Deve ser a primeira vez em muito tempo que escrevo na primeira pessoa. Uma sensação estranha e um medo de qualquer julgamento levam-me a várias hesitações. O receio está em escolher a forma como me sinto, mais do que em escolher as palavras para escrever o que sinto; por achar que os meus sentimentos não serão validados.

Isto acontece desde sempre, mas só agora, que me tornei adulto o suficiente, em mente e corpo, para perceber onde cheguei, onde estou, posso olhar para trás e, a partir do registo que me ficou na memória, analisar e retirar algumas conclusões quanto ao que possa ter desenvolvido um certo desconforto e, ao mesmo tempo, uma conformidade face às situações do passado.

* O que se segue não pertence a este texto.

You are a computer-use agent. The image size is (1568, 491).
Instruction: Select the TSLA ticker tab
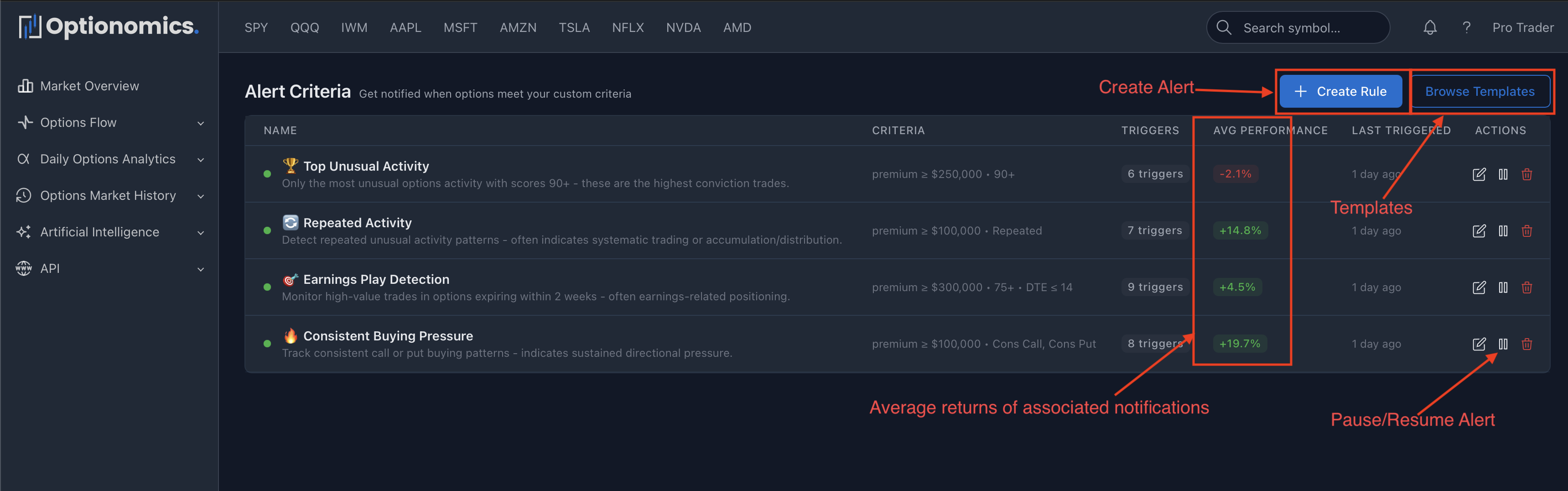click(573, 27)

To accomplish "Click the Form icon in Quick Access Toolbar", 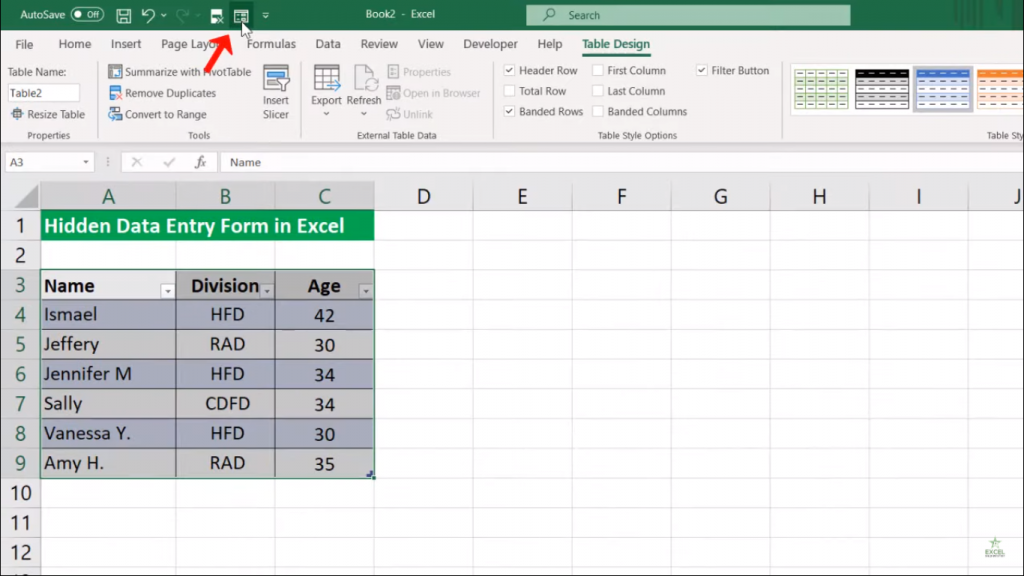I will [x=241, y=16].

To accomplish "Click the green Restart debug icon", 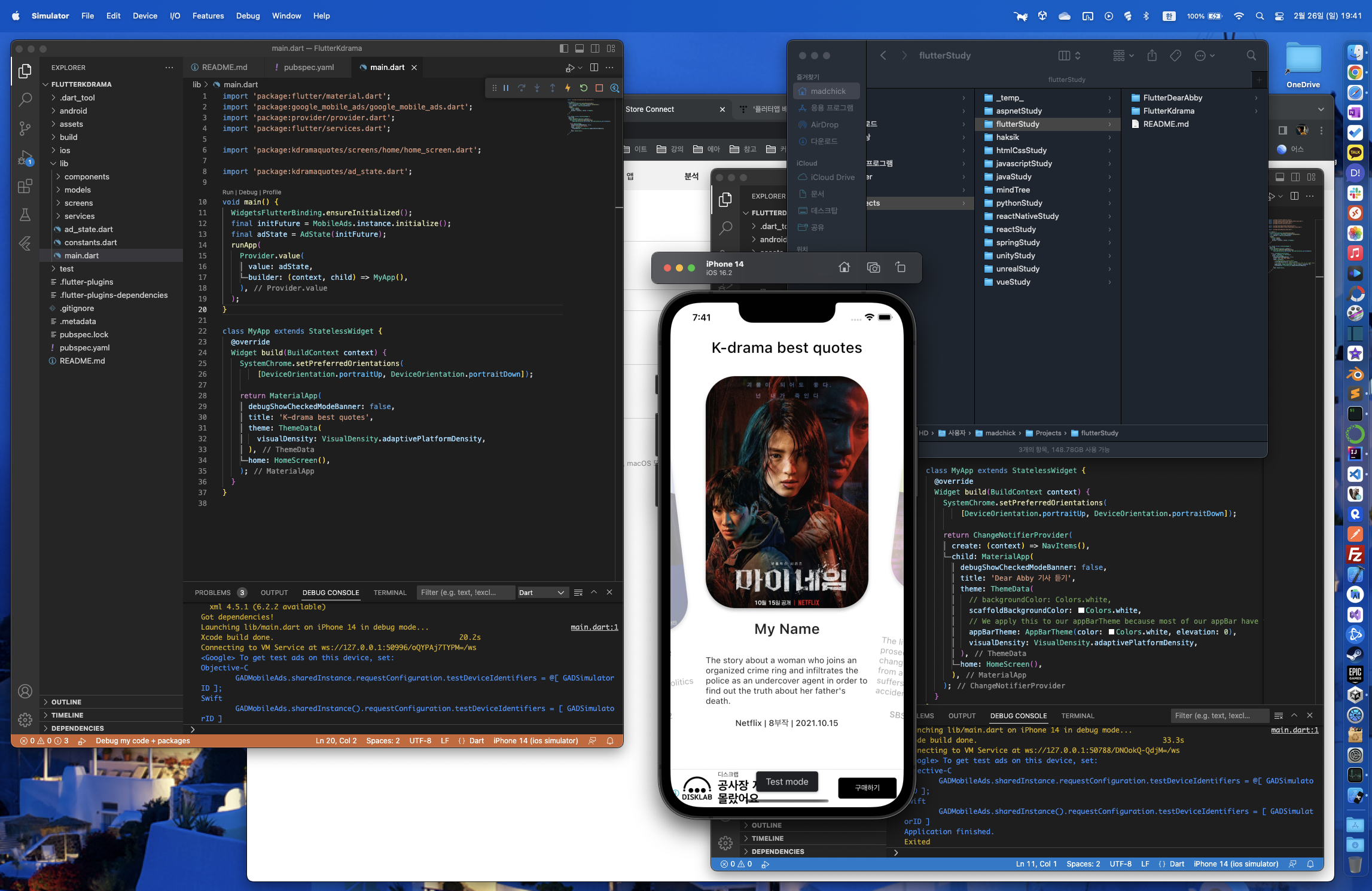I will point(583,88).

Fosse na rua, fosse em espaços de entretenimento, fosse em sala de aula, havia um número reduzido de pessoas com as quais me pudesse identificar. Fora do meu bairro, tudo era alienígena – eu era alienígena. Se fosse a uma festa, entrava de barriga vazia e saía de barriga cheia de vácuo. Quando me aproximava da mesa dos doces, tinha de dosear bem as quantidades e as palavras, e só me servia se alguém insistisse muito. ‘Estou bem. Comi há pouco’, seria algo muito provável de sair da minha boca, mesmo com o estômago a queixar-se à minha voz. Lá insistiam, ‘prova este doce, fui eu que fiz’. Eu provava. Fosse bom ou mau, o estômago agradecia; e eu agradecia a hospitalidade. 

No final, queria apenas brincar, mas os meus amigos brincavam entre eles e só por vezes me incluía num jogo ou outro, sempre à espera de ser posto de parte. Pouco faltava para acontecer, sentia-o.

Fora do meu bairro, eu era alienígena. Por sorte ou por azar, fui parar a uma das piores escolas do país. Ali, tinha, sim, muitas pessoas com as quais me podia identificar, mas tinham um comportamento que eu reprovava. Por que reprovava eu o comportamento deles?               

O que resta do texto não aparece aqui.